Now when we run this we can use the time utility and compare it to our homebrew read mapper:

$ time python
real    0m0.463s
user    0m0.865s
sys    0m0.129s

So pretty fast and it gives us the non-exact matches. This is represented in the SAM format. For our project, I ran BWA with the reverse complement of the SRA read file in order to make BWA think these are pair-end instead of mate-pair reads. The main difference is the orientation of the reads: pair-end reads face each other and mate-pairs face away from each other.

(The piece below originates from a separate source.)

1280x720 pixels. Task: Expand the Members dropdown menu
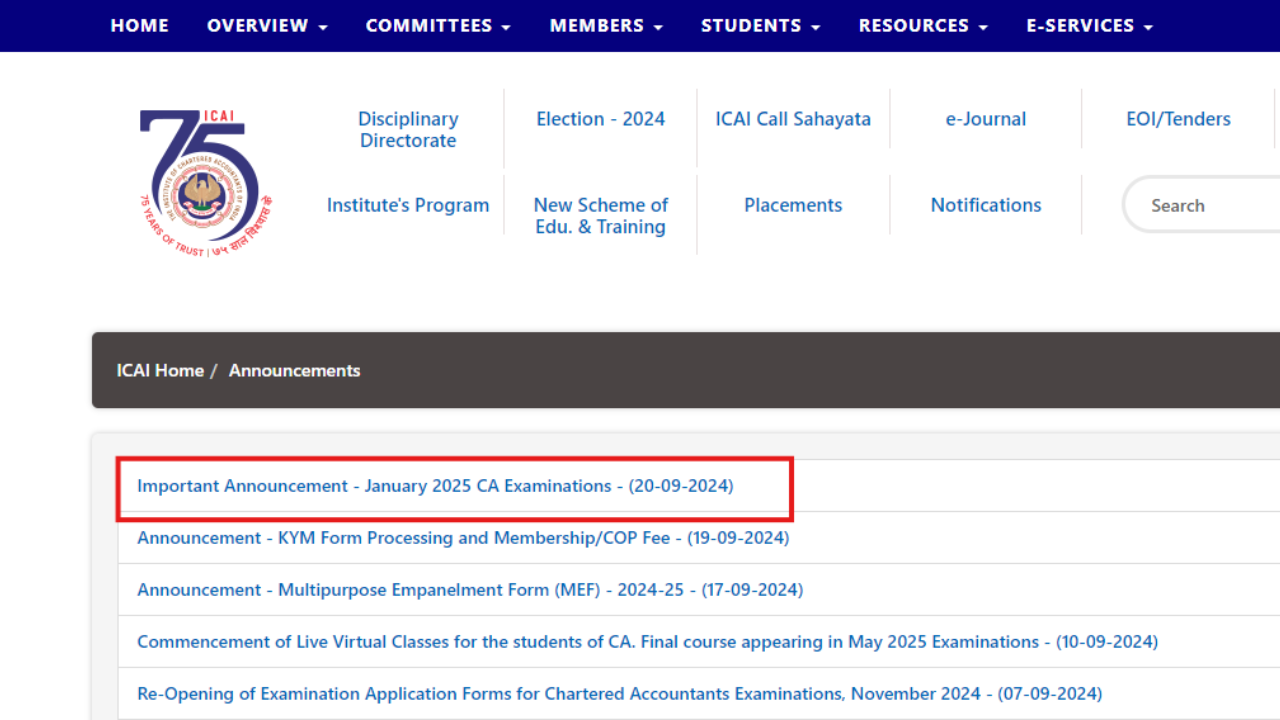(x=606, y=26)
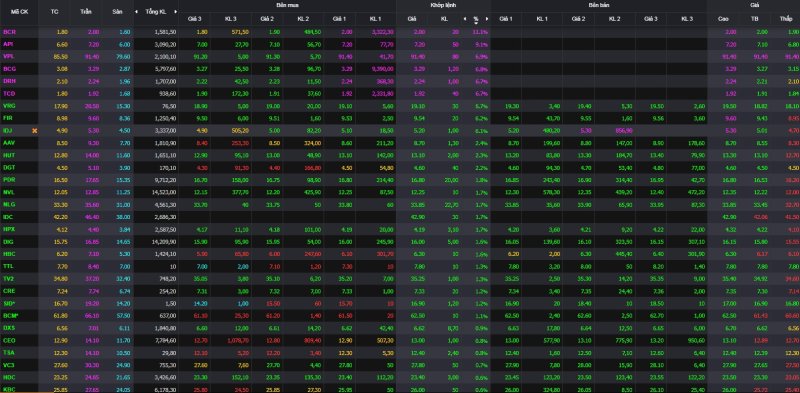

We can look at the distribution of insert sizes by getting information from the SAM file. Download the mapped and sorted files here.

We can access the reads in the compressed BAM file using the samtools view program with subprocess. samtools is a seperate program for doing useful things with read files like sorting, adding information, getting reads that mapped from a particular location and so on. Let go through the BAM file and get the fragment length as defined by the end points of paired reads. The SAM format states that this information is in the 8th field and is 0 if there is no information (like the pairs are not on the same chromosome).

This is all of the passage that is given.